EXTRACT:
/---
Tag Archives: Love

Loving the Unlovable




The following blog was posted on Lift Up Your Day and is included in its entirety below. For more encouragement, check out the other posts on LUYD.

What did you do this past Valentine’s Day? Did it involve standing in line to buy fuzzy teddy bears, overpriced chocolates in heart-shaped boxes, mushy greeting cards, or Star Wars candy for your kids? Perhaps you had a nice dinner out or watched a Rom-Com at home.

However you celebrated Valentine’s Day, I bet it involved those you love. You certainly weren’t spending time and energy on those you don’t love.


The Unlovable

You know who they are. The woman who said hateful things about you behind your back. The guy who deceived you and broke your heart. We all know people like this. The ones who make life harder. The ones who hurt others to get ahead. The ones we can’t stand to be around. The ones we cannot, under any situation, love.

And yet that’s what God has called us to do: to love the unlovable.
\---
Answer these questions about the post on loving the unlovable:
(a) On which site was the post first published?
(b) What kind of candy for kids does the post mention among Valentine's Day purchases?
(c) According to the post, what has God called us to do?

RAW DATA:
/---
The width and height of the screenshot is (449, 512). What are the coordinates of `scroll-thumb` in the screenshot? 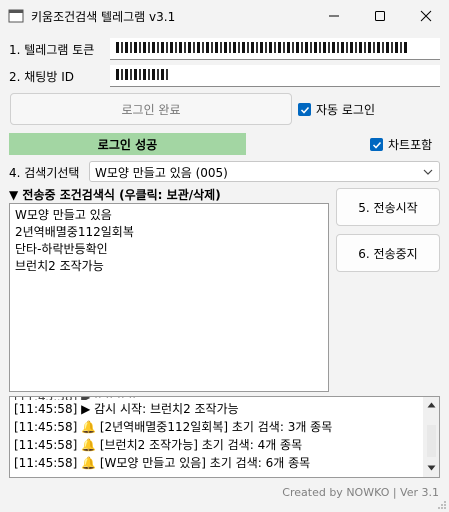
\---
OUTPUT:
(a) It was first published on Lift Up Your Day.
(b) It mentions Star Wars candy.
(c) God has called us to love the unlovable.